The “ideal solution,” for all of Medicaid home care, says Colavito, would be “exactly like the waiver program.” Ilana Berger agrees and adds, “There’s absolutely enough money to put billions more into home care if we had different priorities. If [the Home Care Savings & Reinvestment Act] eliminates the profit motive from home care delivery, it will bring back $3 billion a year.” Money, she says, that can be used to fully fund Fair Pay for Home Care workers, create more jobs to end the worker shortage, and serve people who need it most.
Next steps toward reform
“The funding that goes into the pockets of the insurance industry needs to come back to all of us,” said Senator Rivera at the event on December 11. He and Senator Ramos urged voters to make their voices heard. Rivera also warned that the insurance industry would “come out of the woodwork” and use their money and influence to fight back.
That was true in neighboring Connecticut, where it took several years to disentangle the state from Medicaid privatization. The state had been an early adopter of private insurers, starting in 1996, believing they would save money. But higher costs to the state began to surface and ugly denials of service to patients were exposed by advocates. Intense legal battles occurred, to try to force insurers to open their books. Meanwhile, anti-private industry fervor in the media and among the public added pressure. Ultimately, Connecticut ended privatization in Medicaid — all of Medicaid, not just long-term home care — in 2012.

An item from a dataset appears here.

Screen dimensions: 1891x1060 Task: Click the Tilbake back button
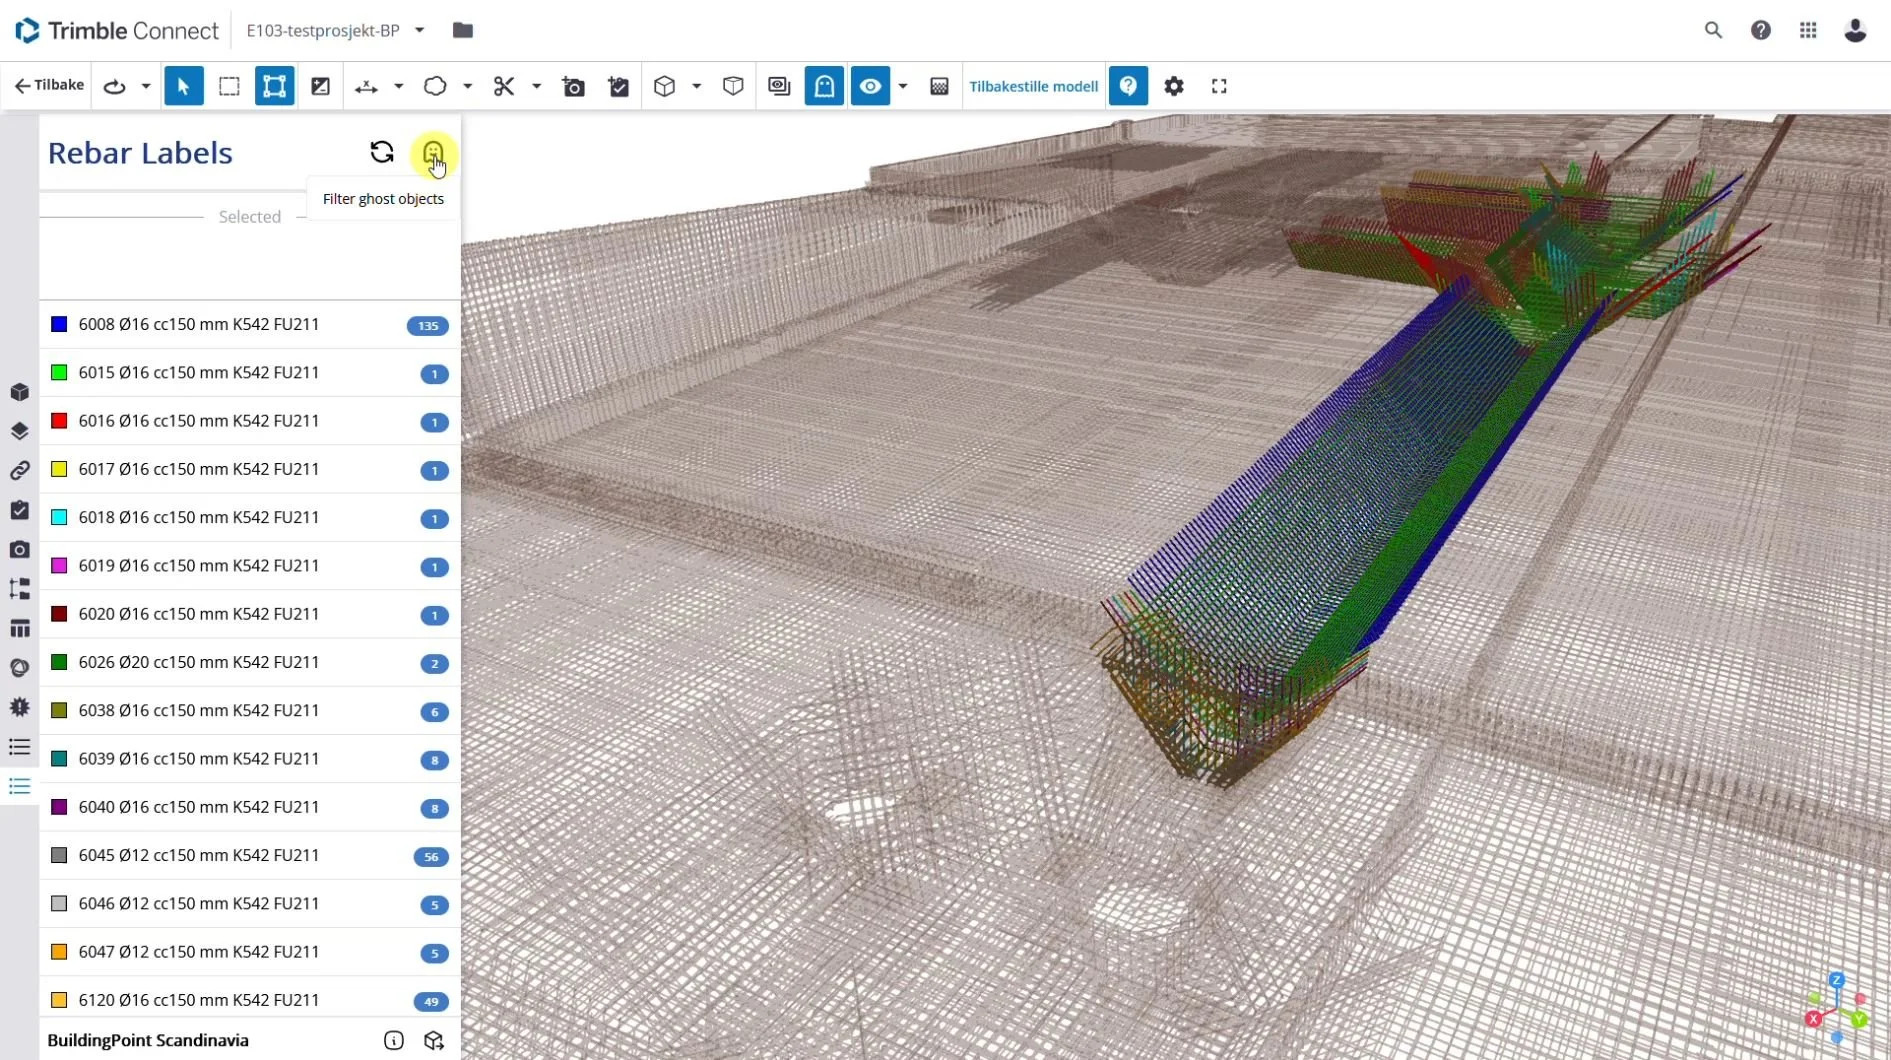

Since then, the news out of Connecticut is positive. Medicaid per-member costs are down 14%. Administrative spending is only 2.8% versus a national average of 8.2%. Most importantly, care has improved. Preventative care is up 16%, hospital admissions down 6%, and ER usage down 25%. As one of Connecticut’s leading reformers, Sheldon Taubman, explained, “It has not been absolutely perfect. But, overall, it has been a dramatic improvement.”
Improvements to the system would have meant a lot to Wulfe and her mother. Dinah Kiely passed away the morning of December 19 while they were waiting for final approval of the waiver application.
When asked to reflect on all that she and her mother have gone through, Wulfe is quiet for a moment. “I’ve seen the horrors of getting older in this society,” she says, “So you just better stay healthy.”